In construing a duty of care we ask ourselves;

  • Is there a recognisable duty owed to the plaintiff?
  • From the facts of the case, does the defendant owe the plaintiff a duty of care?

In answering the above questions, we are to ask ourselves;

  • Is there sufficient proximity between the defendant and the claimant?
  • Would it be just, fair and reasonable to impose a duty? Anns v. Merton London Borough
  • Should the duty of care be denied on grounds of public policy or justice-Ashton v. Turner.

In Donoghue v. Stevenson, the plaintiff went out with a friend. The friend ordered a gingerbeer drink contained in an opaque bottle for her. While pouring out the content from the bottle, the remains of a dead and decomposed snail fell out. The plaintiff fell ill afterwards. The defendants contended that there was no privity because she was not a party to the contract[1]. Lord Atkin construed a duty by applying the neighbourhood principle using the foreseeability test. He defined a neighbour as persons that are so closely and directly affected by my act that I reasonably ought to have them in contemplation as being so affected[2]. Irrespective of privity- Junior Books v. Veitchi.

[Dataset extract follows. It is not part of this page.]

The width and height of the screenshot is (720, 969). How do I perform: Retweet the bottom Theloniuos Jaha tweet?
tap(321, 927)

This decision was followed in Osemobor v. Niger Biscuits where the plaintiff was eating some biscuits which he bought from a shop. He then felt a hard object and found that it was a decayed tooth embedded in the biscuit. He became ill and sued the manufacturers. It was held that manufacturers owed consumers a duty of care.

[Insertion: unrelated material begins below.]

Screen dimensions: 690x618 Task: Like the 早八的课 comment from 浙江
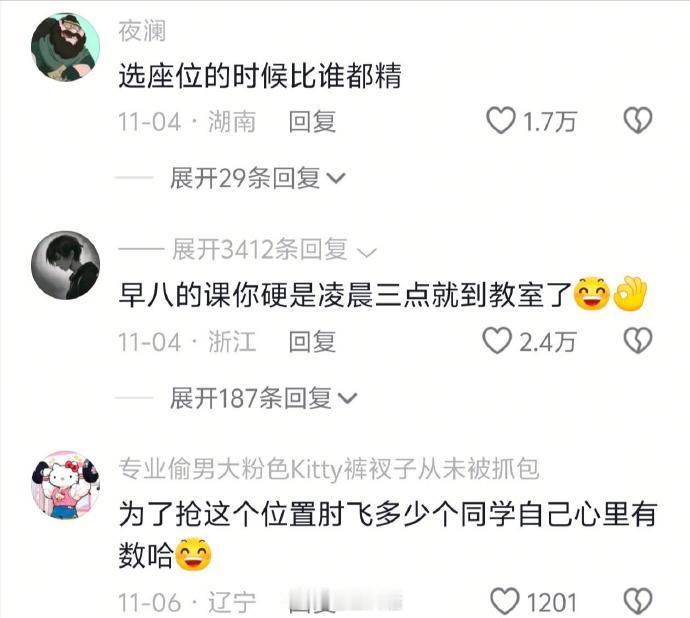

As time went on, the courts tried to close their flood gates by narrowing down the principles. Some other requirements were added to the reasonable foreseeability test[3] of Donoghue V Stephenson.

In Anns v. Merton London Borough, Lord Wilberforce noted that the courts should in addition, ask whether it would be contrary to public policy to impose such duty. Then the House of Lords in the case of Murphy v. Brentwood District Council opined that the courts should impose a duty of care only when they can find similar precedents. In Caparo Industries Plc v. Dickman, the court noted that (in addition to the damage being reasonably foreseeable and there being proximity between the parties) the court should ask whether it is just, fair and reasonable to impose a duty in the particular situation/circumstance.

Furthermore, in recent times, the courts have been reluctant to impose duty in certain circumstances for example,

  • Areas of pure economic loss: where instead of causing damage, the defendant’s act led to the loss of possible profit/gain for the plaintiff. E.g. in Spartan Steel v. Martin and Co, The defendants had negligently cut an electric wire. This led to a power outage which lasted for almost 14 hours. The plaintiff manufacturing industry was affected as such they could not carry on with their duty. The court awarded compensation for the damage to the furnace and the metal but refused to award damages for the loss of profit for metal which would have been processed during the time the factory was shut as the remedy was purely economic. Note however that purely economic losses may be enforced in cases of misrepresentation. See Hedly Byrne v. Heller and Partners Co;
  • Psychiatric injury: where the negligence caused some psychiatric injury, the court may still be reluctant and would ask whether the psychiatric injury is recognized in medicine and reasonably foreseeable. Alcock v. Chief Constable of South Yorkshire. Bourhill v. Young.

Negligence of a counsel in handling his client’s case: Some clients usually allege that their counsel/lawyer was negligent in handing their case and that is why they lost. The courts have expressed its reluctance to entertain such claims[4]. See Hall v. Simons.

Duty of care has also been construed in;

  • Manufactures owe a duty of care to consumers- Donoghue v. Stephenson, junior books v. veitchi, chukwuma v. niger biscuits ltd.
  • The doctor is required to use reasonable care to treat a patient- Okonkwo v. MDPDC.
  • Duty of care not to make misstatements.- hedley byrne v. heller and partners co, agbomagbe bank v. CFAO.


[1] I.e. since it was the claimant’s friend that bought the drink. Hope you haven’t forgotten your privity of contract?

[2] Therefore, the beer company ought to have foreseen that a person would drink from the bad bottle of beer. Therefore, they owed a duty of care to ensure that the contents were safe for consumption.

[3] i.e. when one can foresee that his act would affect another, he owes a duty to take care. If he doesn’t take care, then he can be held liable in negligence.

[4] With the introduction of the omnibus motion in England and the US, this enables a client to reopen the case for reconsideration alleging that due to the lawyer’s negligence, some substantial evidence or defence which could have exculpated him was overlooked. And refusal to hear him out may lead to injustice and unfairness.